If you close your eyes, just for a second, and think of Hanging Rock, what comes to mind? Schoolgirls in long white dresses? Pan pipes? The “geological marvel” of the rock itself, where four girls went missing on Valentine’s Day in 1900 and only one came back?
This year marks the 50th anniversary of Picnic at Hanging Rock, the Peter Weir film based on Joan Lindsay’s 1967 novel, and its images, motifs and mood, all fundamental to the Australian new wave, have burrowed into our cultural consciousness over the decades and become defining.
But that story is a fiction, and the rock – Ngannelong – has memories, history, and legacy of its own that pre-exists the story of this nation. Ignore it at your own peril.
Sydney Theatre Company’s Picnic at Hanging Rock, written by Tom Wright and presented here in a remarkable production directed by Ian Michael, takes the mystery of the missing girls from Appleyard College and transforms it by focusing on the truth has been lurking inside of it all along: a trespass, a tragedy and a haunting.
Ngannelong, for longer than we can imagine, was a site for men’s ceremony and initiation for the Dja Dja Wurrung, the Woi Wurrung and the Taungurung, as well as a place for meeting and trade.

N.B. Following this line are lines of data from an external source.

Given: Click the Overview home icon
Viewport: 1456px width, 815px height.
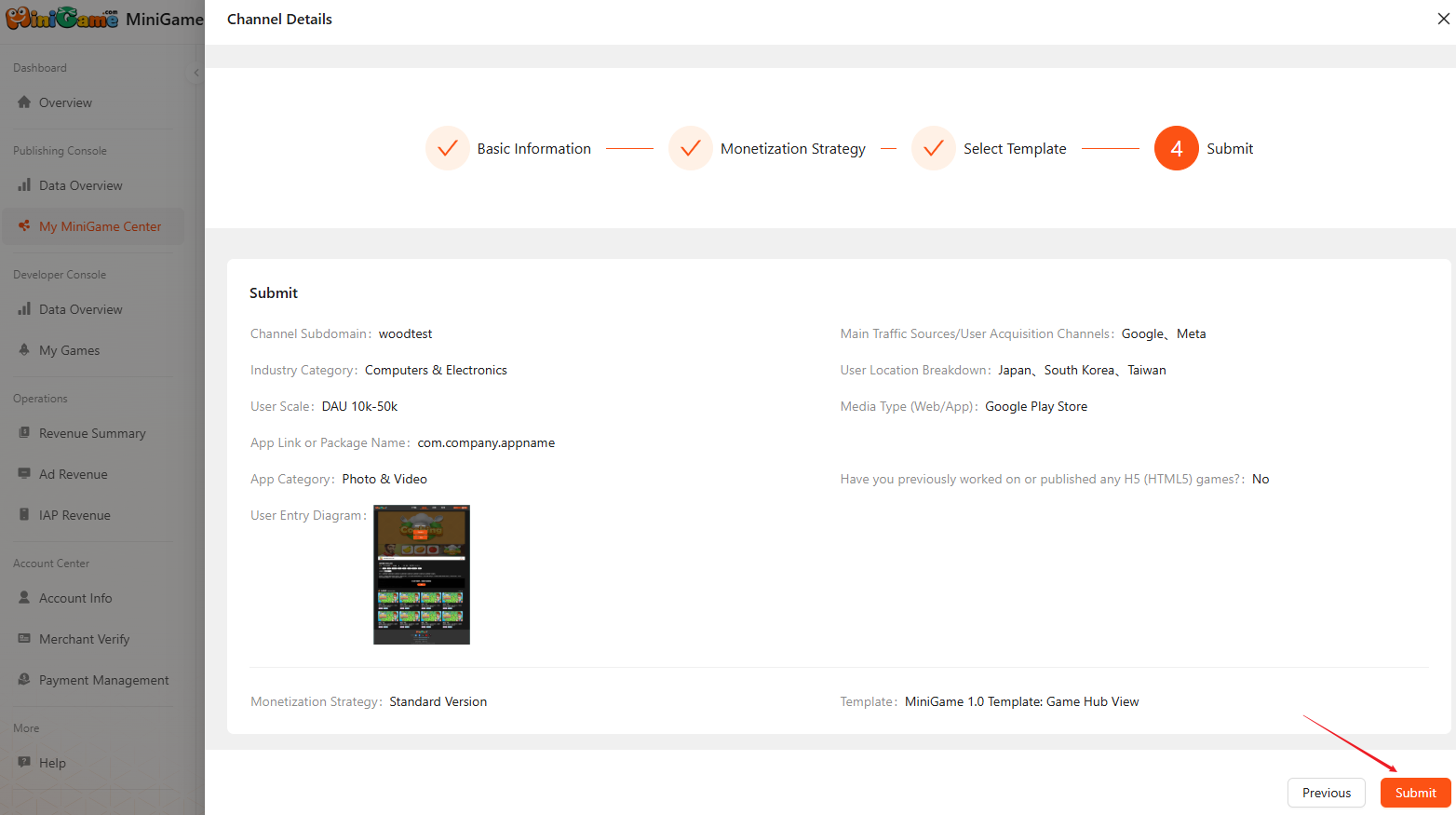Looking at the screenshot, I should tap(24, 102).
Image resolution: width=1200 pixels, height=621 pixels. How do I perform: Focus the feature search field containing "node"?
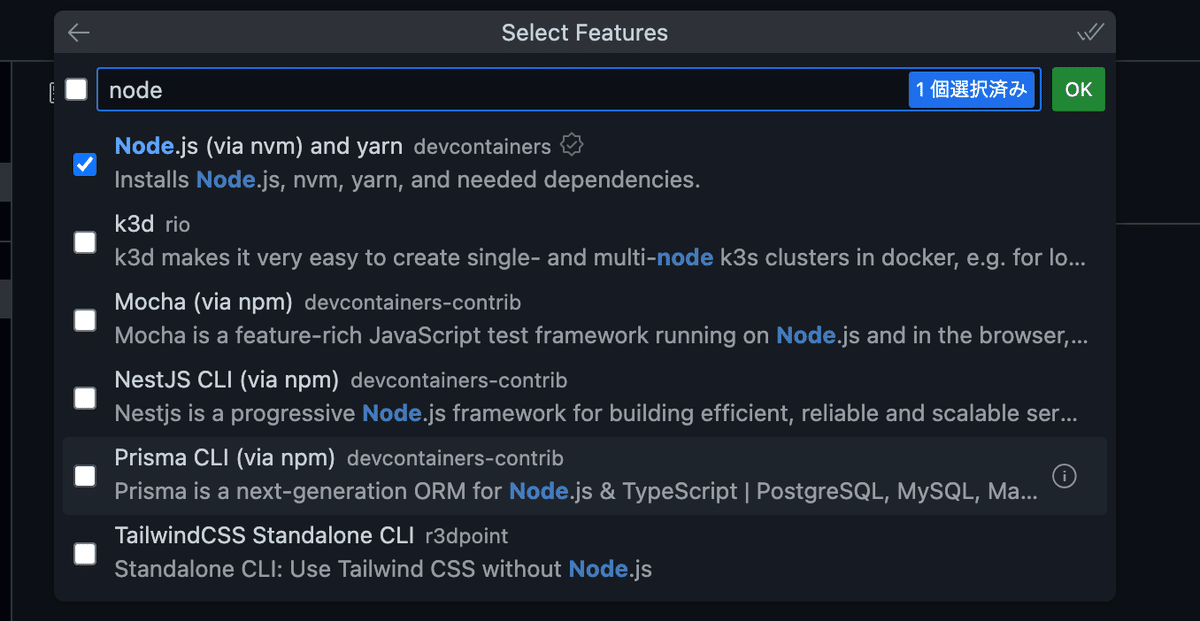point(500,90)
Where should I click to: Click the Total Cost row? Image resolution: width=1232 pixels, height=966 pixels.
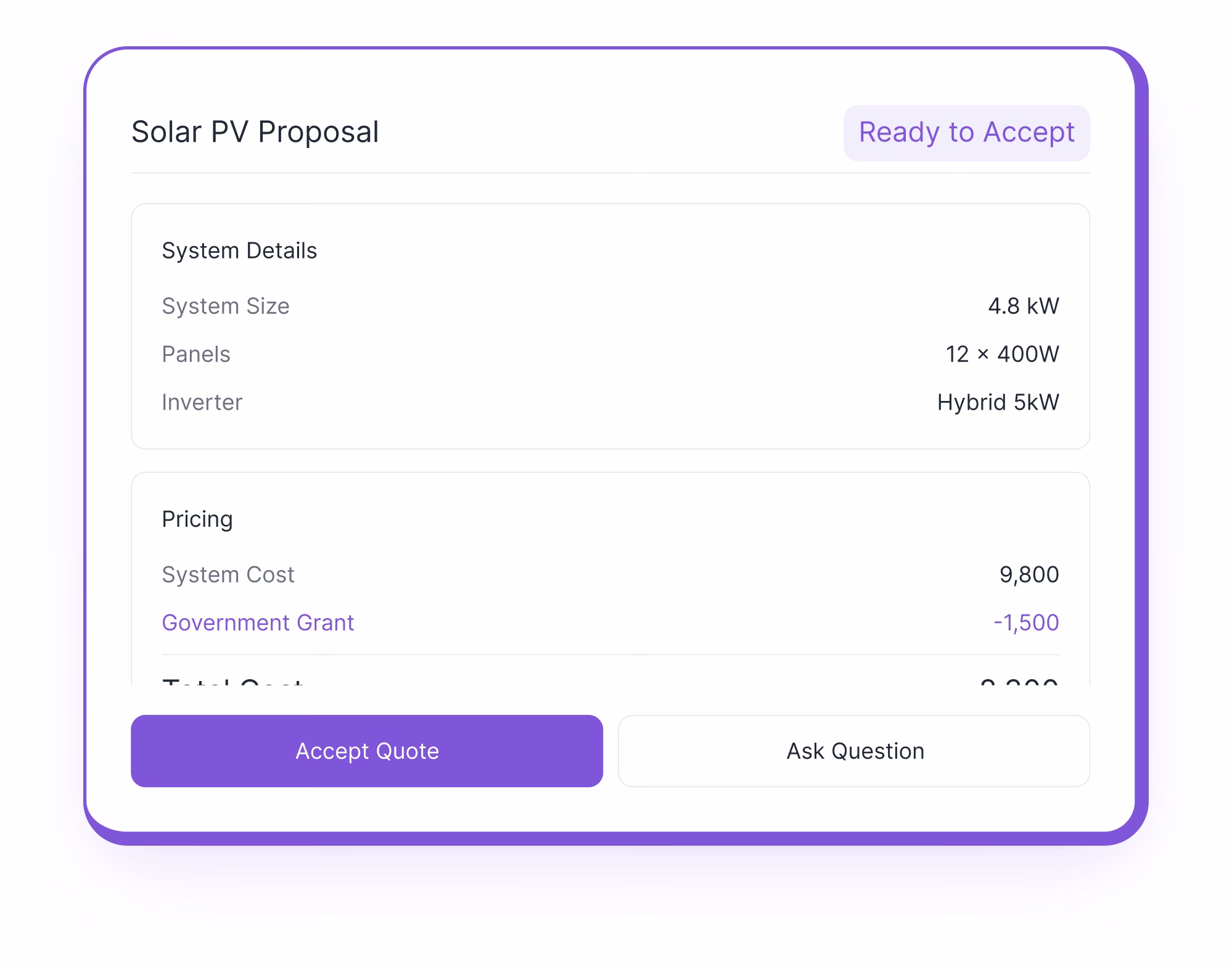click(x=610, y=682)
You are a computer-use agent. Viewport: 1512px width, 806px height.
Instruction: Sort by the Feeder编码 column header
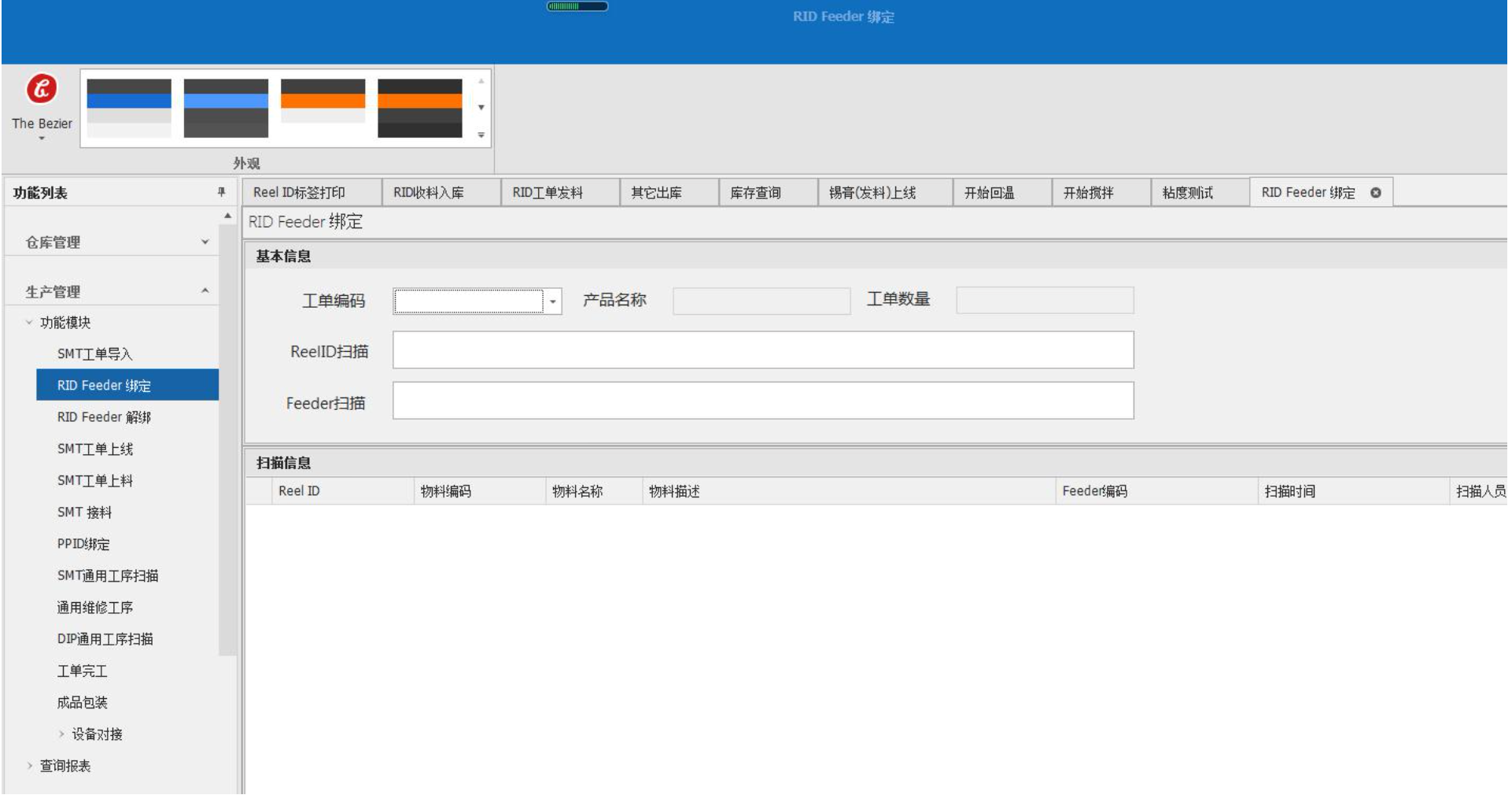tap(1094, 491)
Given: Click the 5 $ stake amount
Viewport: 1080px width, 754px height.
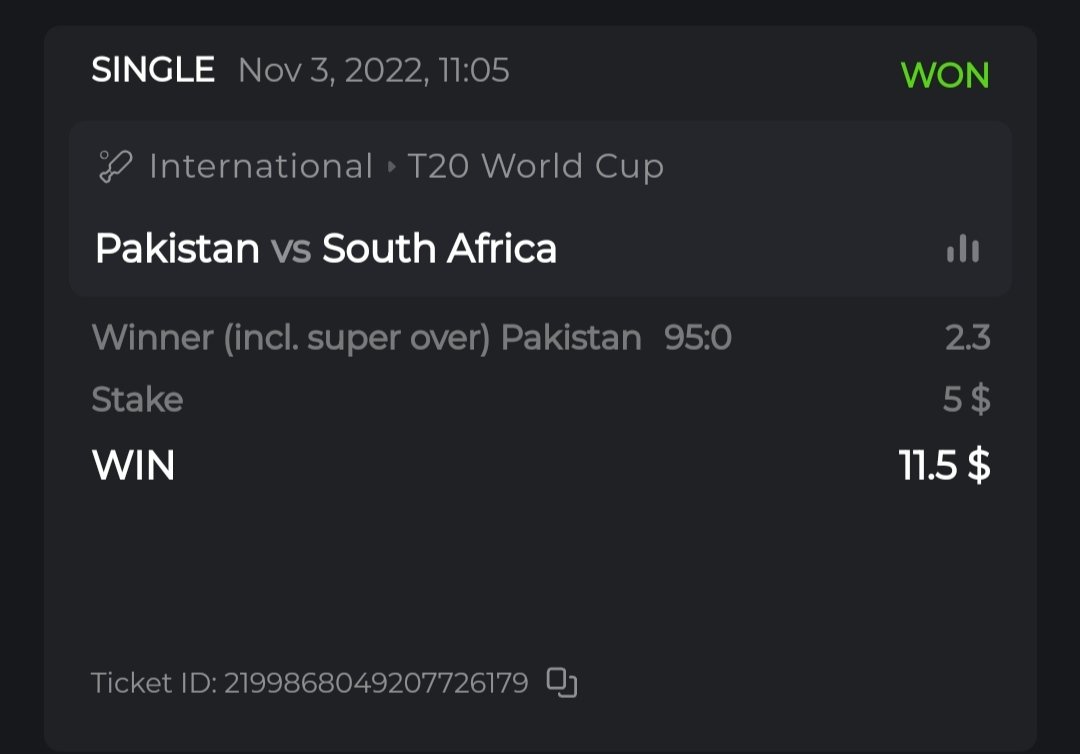Looking at the screenshot, I should click(x=966, y=400).
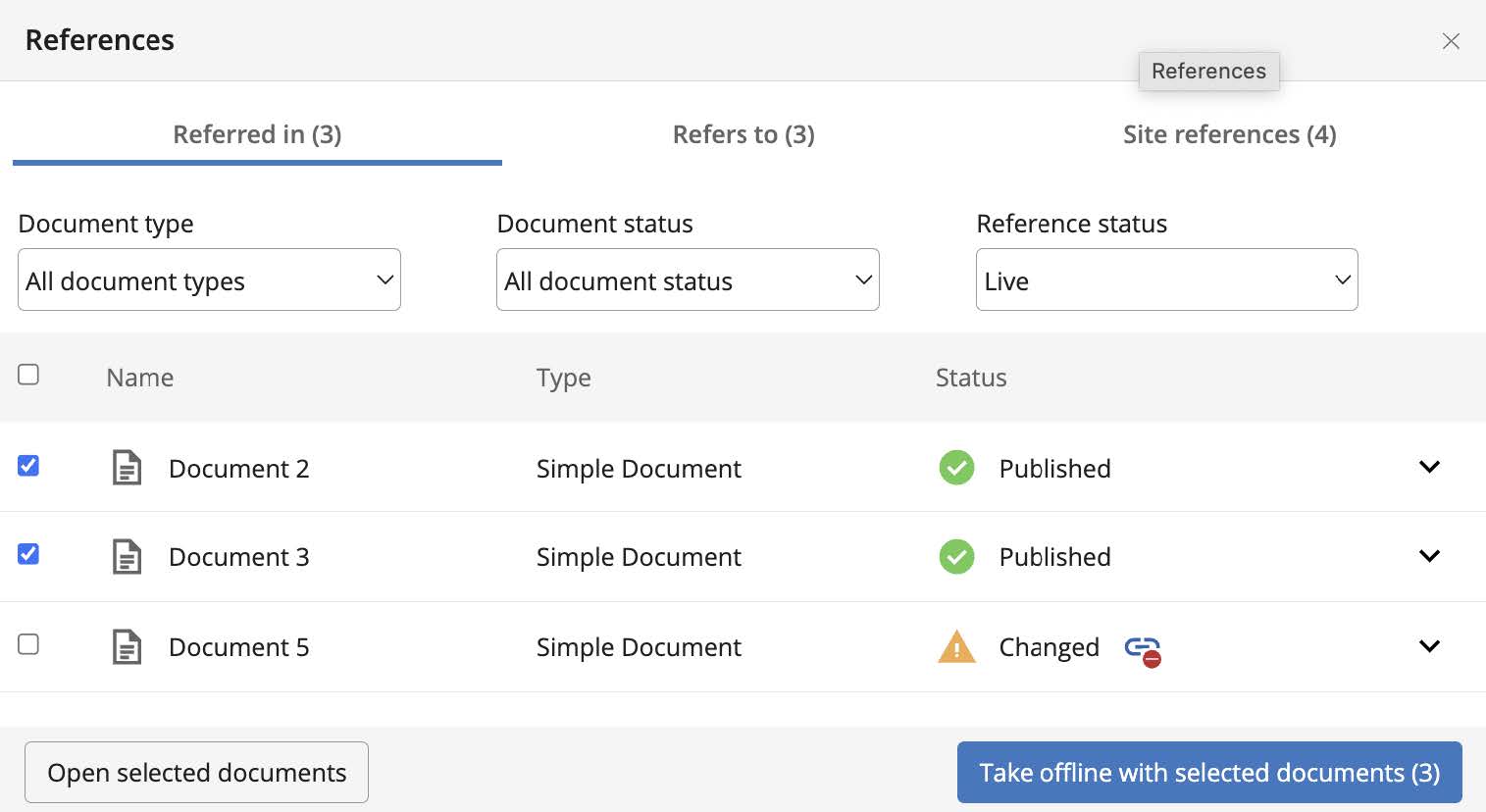This screenshot has width=1486, height=812.
Task: Open the Document status dropdown
Action: click(688, 280)
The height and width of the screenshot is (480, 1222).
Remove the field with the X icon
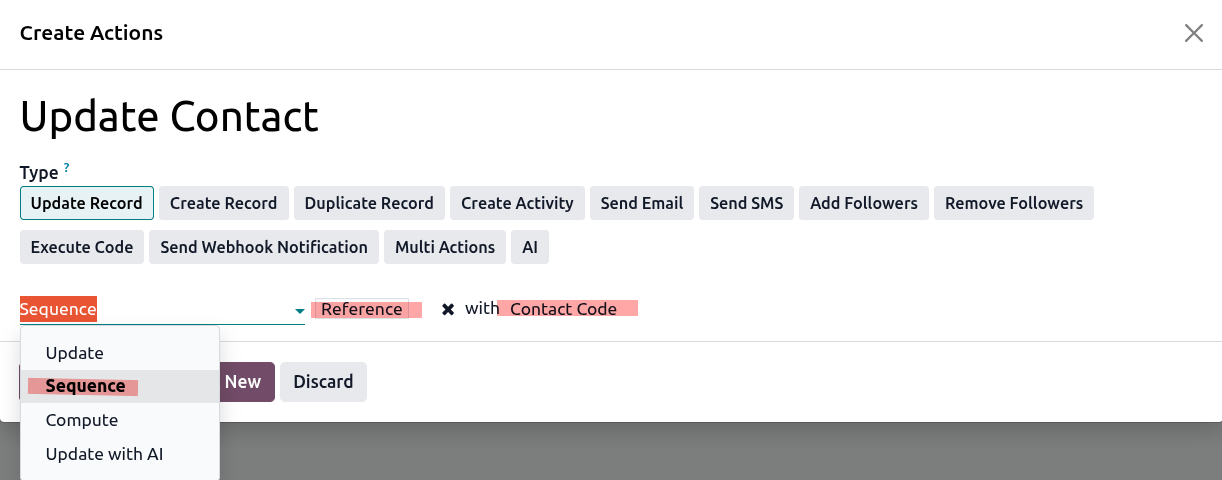pyautogui.click(x=448, y=309)
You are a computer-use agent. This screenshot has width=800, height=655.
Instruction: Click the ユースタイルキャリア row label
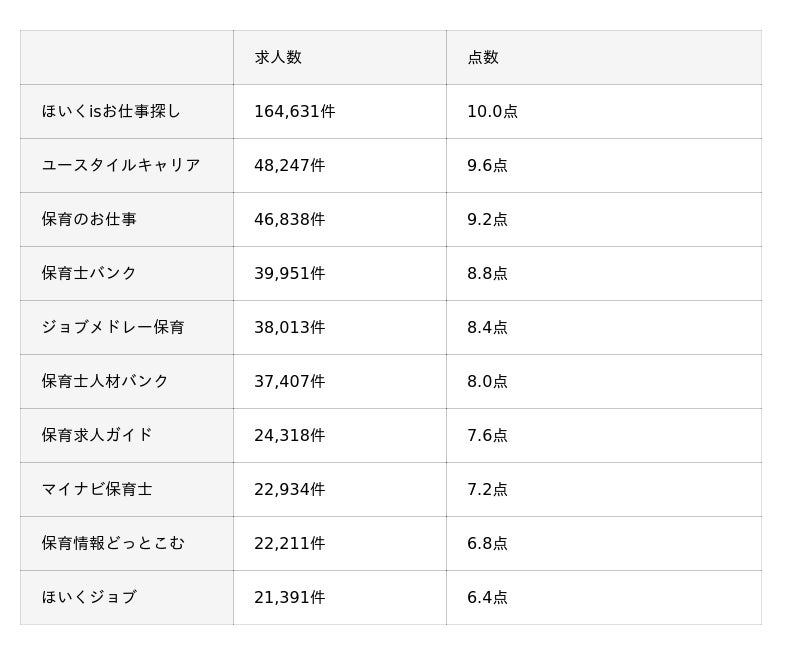121,166
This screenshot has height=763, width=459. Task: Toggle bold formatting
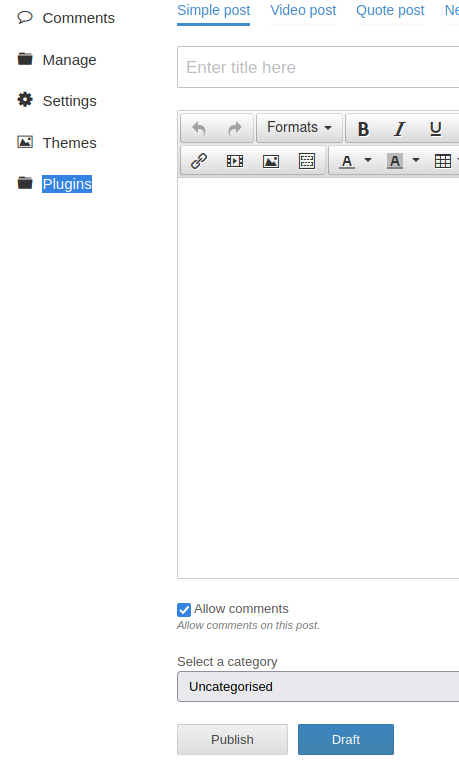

If Picnic at Hanging Rock is a ghost story – and it is in this play, characters suddenly struck by something interior and unseen, lunging at one another as if possessed – it’s no surprise. And there are more ghosts than just the girls of Appleyard College.
The ensemble – Olivia De Jonge, Kirsty Marillier, Lorinda May Merrypor, Masego Pitso and Contessa Treffone – are all dressed in school uniforms and playing characters who share their names, at least at first. Their recitative storytelling, which pairs Wright’s poetic, imagery-laden language with verbatim lines from Lindsay’s book, is like a spell: words become story, stories become scenes and the ensemble, like a possession, become characters from the Picnic at Hanging Rock tale.
Each is giving an excellent performance, full of detail and disappearing acts. They duck and weave through lines, events and characters: De Jonge becomes school headmistress Mrs Appleyard; Marillier is Irma, the sole missing girl returned; Treffone is young Englishman Fitzhubert, a witness so plagued by thoughts of the lost girls he sets out to look for them; Merrypor is the local constable; Pitso is Sara, a young student haunted by loss.
These are characters suppressed, repressed and simmering. Sara cannot be seen to mourn Miranda, the lost student she deeply loved. Mrs Appleyard hides her rage and disgust under perfect posture and brandy. Fitzhubert and Albert, his coachman, are drawn to each other in the private moments that dissolve the restrictions of polite society – constraints that seem devastatingly pointless in the shadow of the rock.
And we really are always at Ngannelong in this production. Elizabeth Gadsby’s set keeps us there with a looming architectural white structure hovering overhead, marking out a smaller playing space on the Drama Theatre’s letterbox stage with a carpet of leaves where each scene unfolds. We’re trapped, like in any great Australian gothic, within the world of European civility imposed on stolen land.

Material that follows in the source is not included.